Research Project: The Role of House Flies in Harboring and Disseminating Antimicrobial-Resistant (AMR) Bacteria at Kansas Cattle Operations

Location: Arthropod-borne Animal Diseases Research

Project Number: 3020-32000-018-12-S
Project Type: Non-Assistance Cooperative Agreement

Start Date: Aug 1, 2020
End Date: Jul 31, 2025

Objective:
(1) To determine the effects of abiotic factors such as operation size (heads of cattle), location, time, weather, manure management practices, pest management, etc. on the abundance, prevalence, richness and diversity of antimicrobial-resistant (AMR) bacteria in flies and environmental samples (manure, water, feed). (2) To characterize genotype and antimicrobial resistance genes (ARGs) from enteric strains that are shared among flies and environmental samples through whole genome sequencing (WGS).

Approach:
Sites (n=6) are small KS feedlots. Samples (n=10 each) of male and female flies, manure, feed and water will be collected 2x/month when flies are present (~April-October). Abiotic variables (e.g., date, weather data, location, animal diet, manure and pest management and proximity to other livestock) will be collected.

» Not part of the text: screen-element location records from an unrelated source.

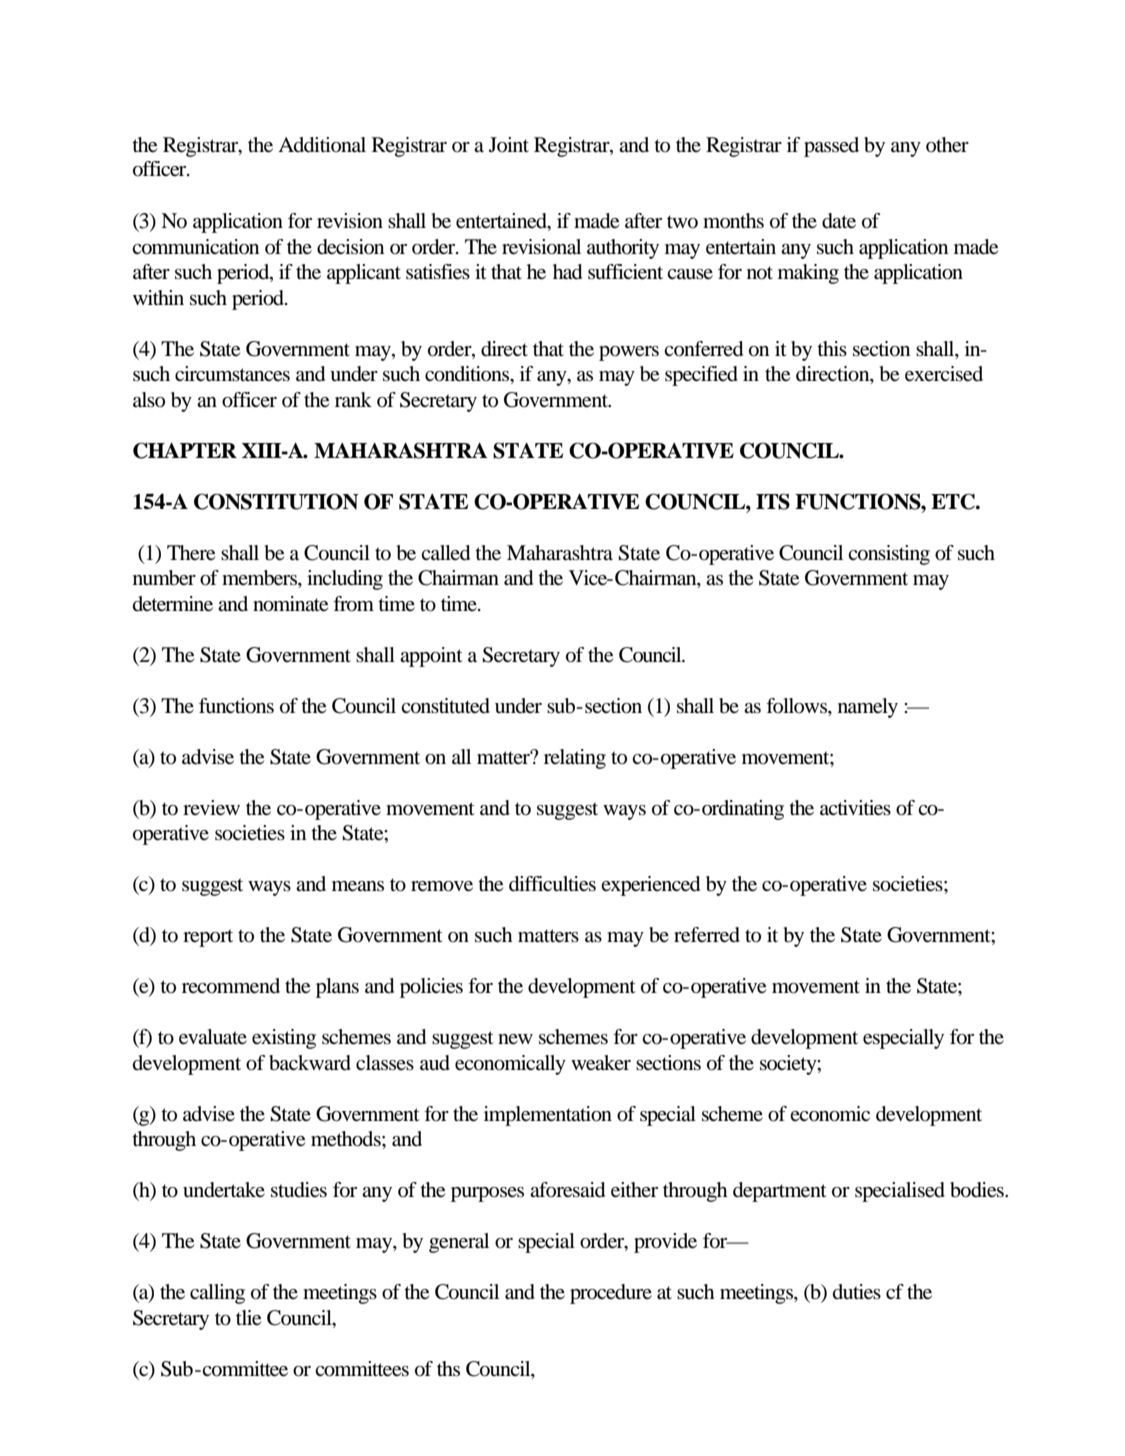 Image resolution: width=1125 pixels, height=1456 pixels. What do you see at coordinates (954, 501) in the image?
I see `ETC` at bounding box center [954, 501].
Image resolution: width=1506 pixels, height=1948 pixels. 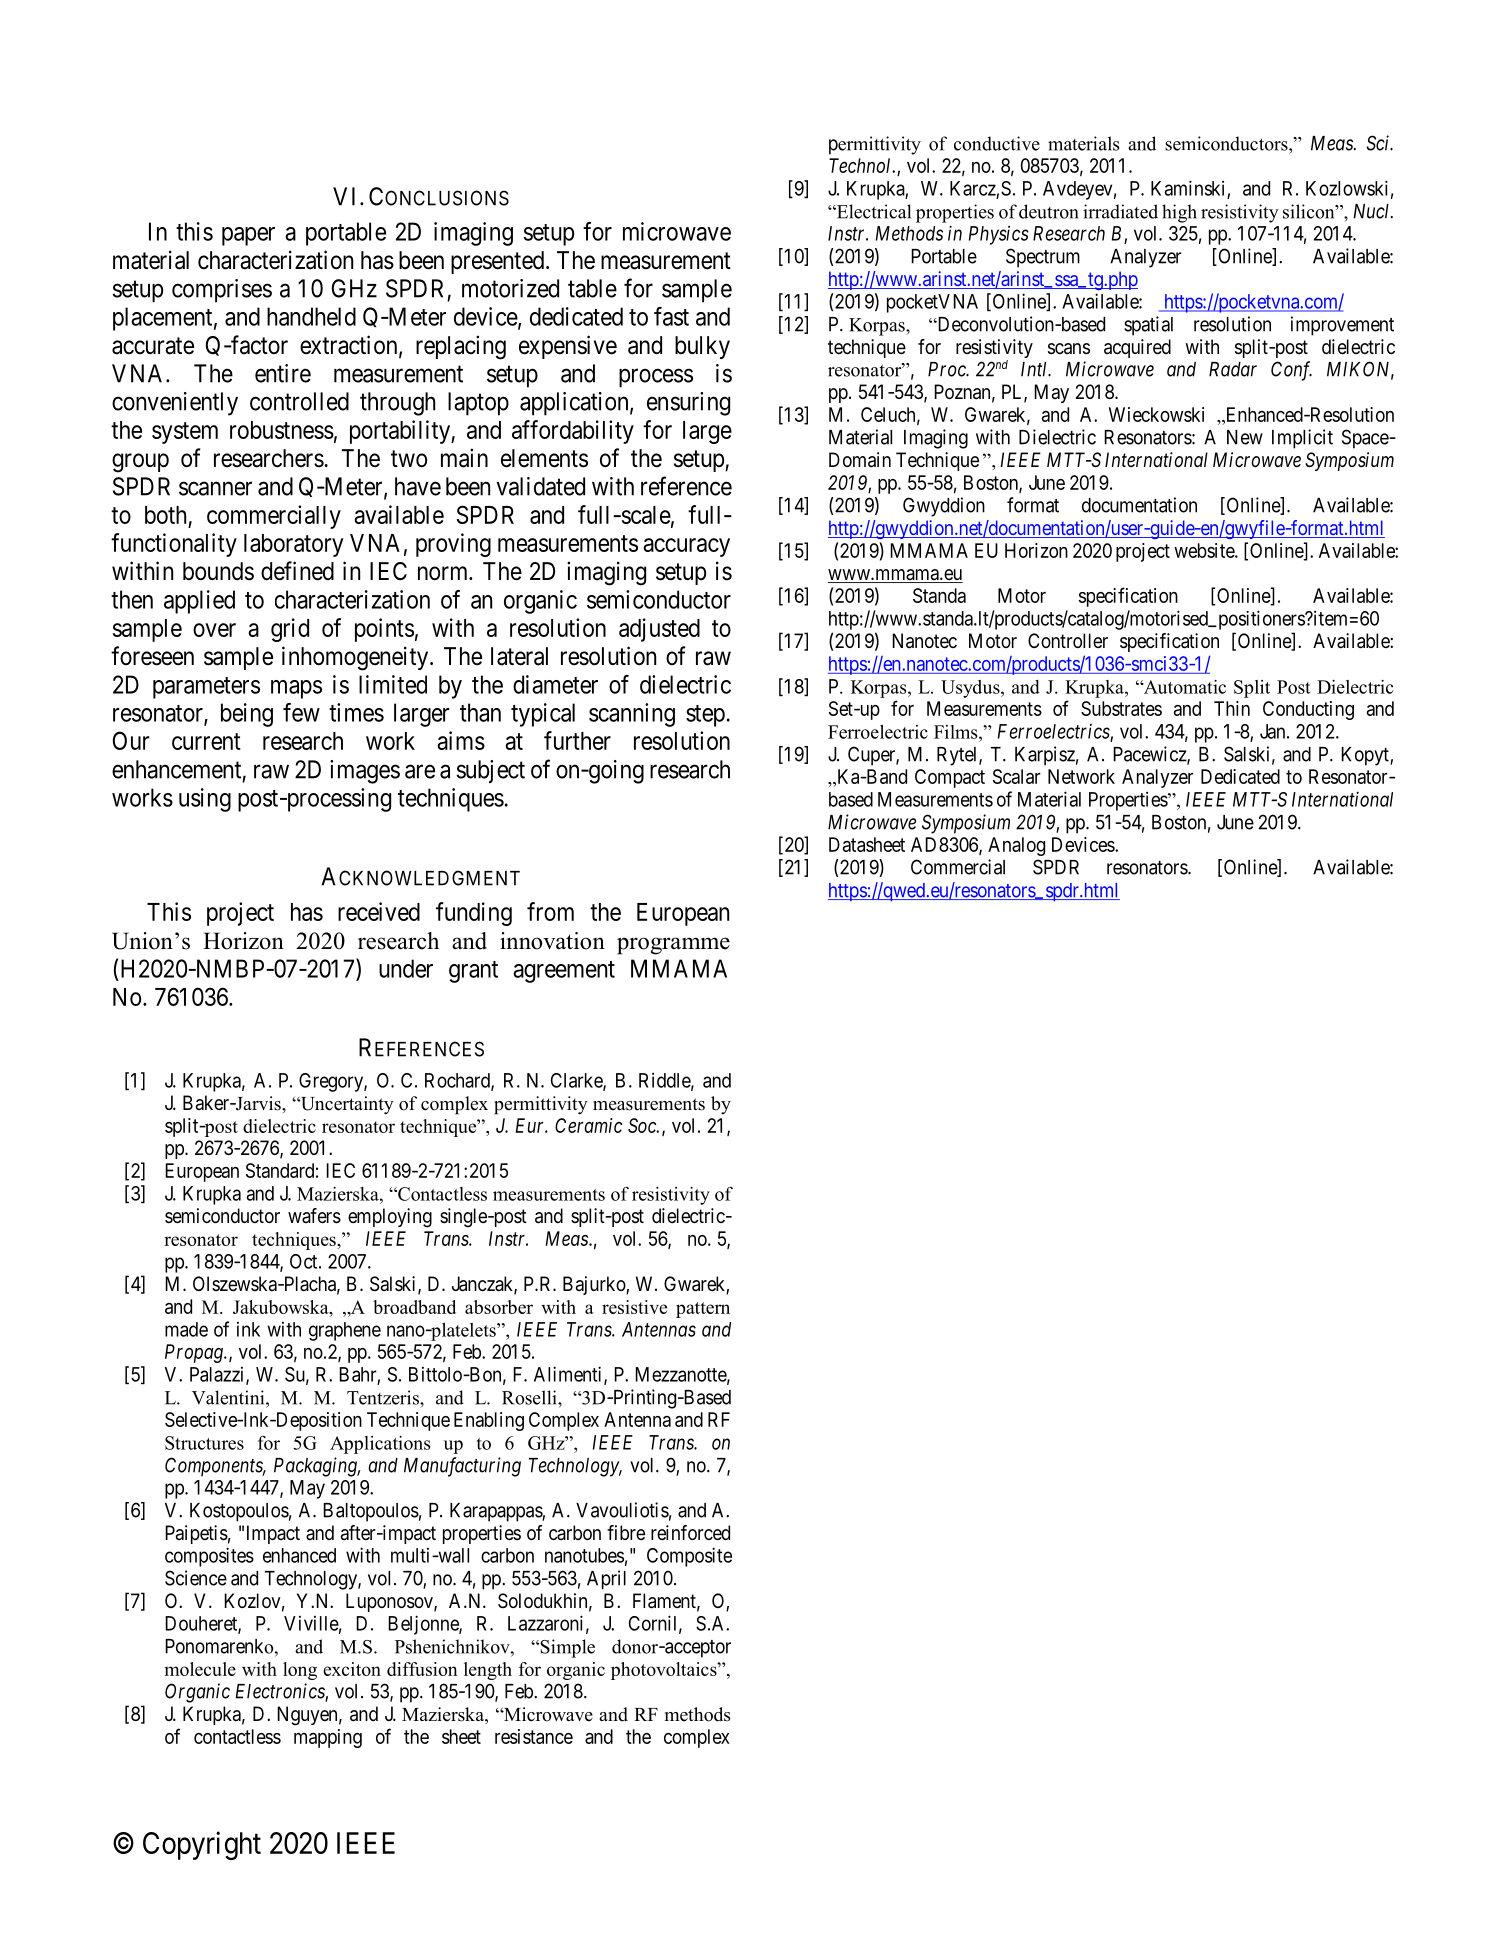 What do you see at coordinates (1245, 437) in the image?
I see `New` at bounding box center [1245, 437].
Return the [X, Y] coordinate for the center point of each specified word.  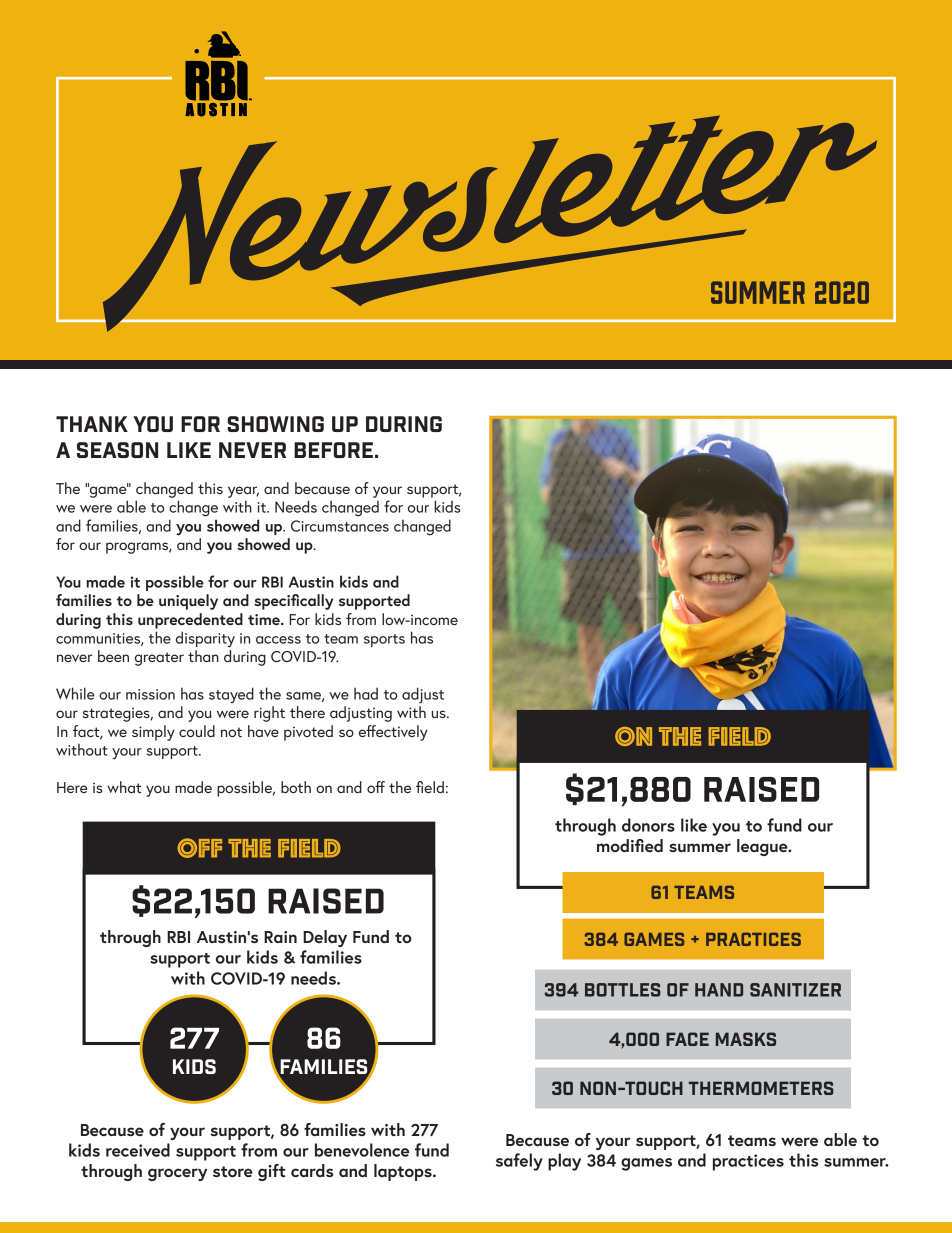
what [124, 787]
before [333, 450]
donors [648, 825]
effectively [393, 733]
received [138, 1150]
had [366, 693]
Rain [280, 937]
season [117, 450]
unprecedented [190, 621]
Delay [325, 938]
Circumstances [340, 526]
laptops [404, 1172]
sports [384, 640]
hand [719, 990]
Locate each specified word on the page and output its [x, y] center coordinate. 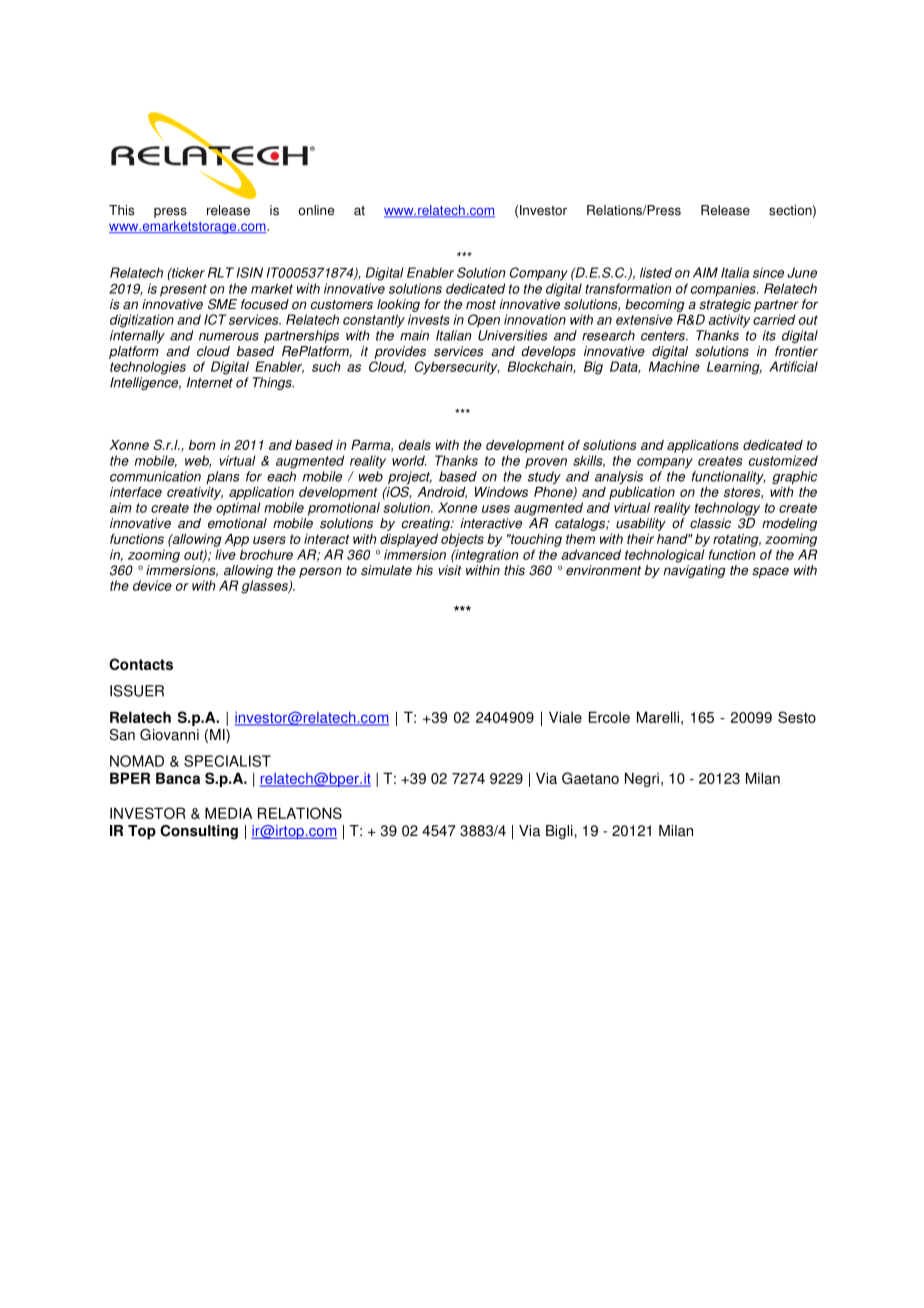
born [202, 445]
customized [783, 460]
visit [450, 570]
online [316, 210]
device [152, 585]
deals [414, 445]
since [768, 272]
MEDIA [228, 813]
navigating [694, 571]
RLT [221, 272]
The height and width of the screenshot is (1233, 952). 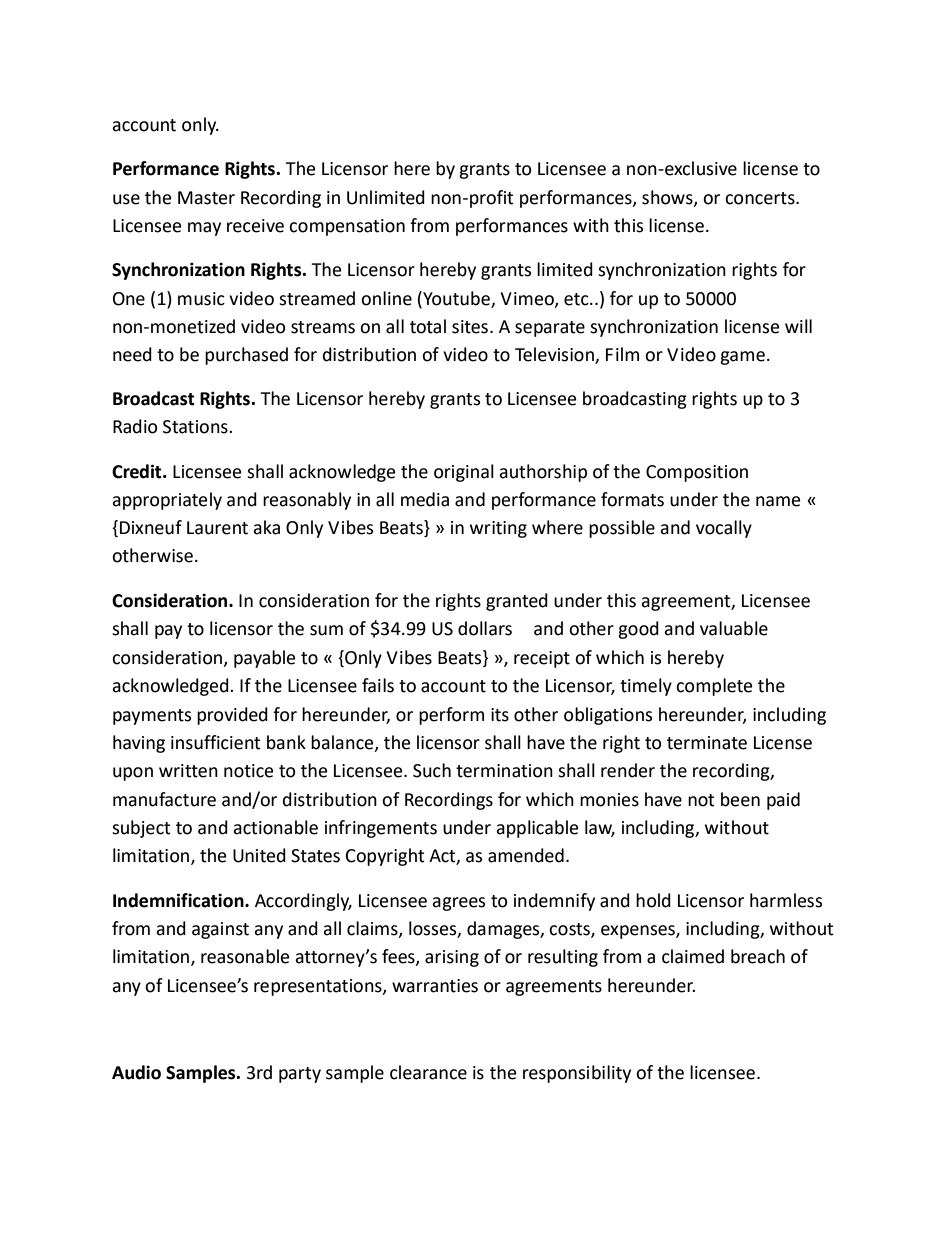 What do you see at coordinates (196, 427) in the screenshot?
I see `Stations` at bounding box center [196, 427].
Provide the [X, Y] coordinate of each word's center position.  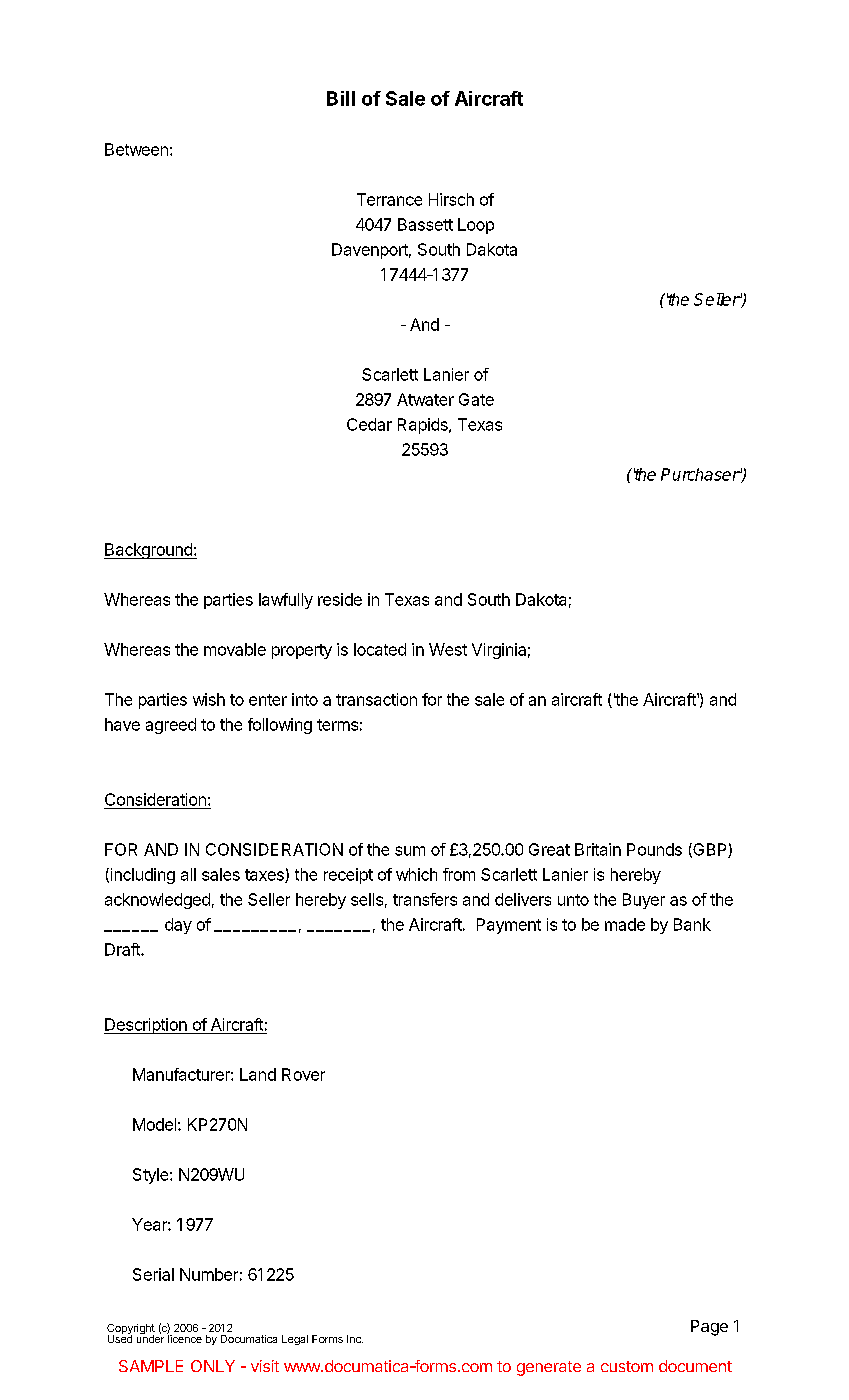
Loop [476, 226]
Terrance [389, 199]
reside [340, 599]
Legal [295, 1340]
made [625, 924]
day [178, 926]
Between [136, 149]
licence [184, 1338]
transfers [425, 899]
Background [149, 551]
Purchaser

Homogenized samples will be replica plated on MacConkey agar (or equivalent) with antibiotics used in cattle production, e.g. florfenicol, tetracycline, enrofloxacin and ceftiofur, and grown at 37C for 24-48 h to enumerate non-fastidious enteric, AMR isolates. Morphotypes will be identified to species by molecular methods (16S, or other taxonomic marker, PCR and sequencing). A subset of isolates (e.g. those that are multidrug resistant) that are present across flies and environmental samples will be selected for genotype and ARG analysis via whole-genome sequencing (WGS). Isolates will be sequenced to a depth of 60-100x coverage using 150x150 paired end reads on an Illumina NovaSeq. Reads will be quality filtered using Trimmomatic and de novo assembled using SPAdes. Identification of AMR genes will be performed using automated gene annotation on the RAST server, CARD (comprehensive antibiotic resistance database), and manual curation. Multivariate models will be used to determine the effect of fly sex, date, operation size, location and other abiotic variables on (1) AMR bacterial abundance within sample type; (2) prevalence of AMR phenotypes and genotypes among sample types; and (3) correlative properties between these metrics (fixed effects and response variables).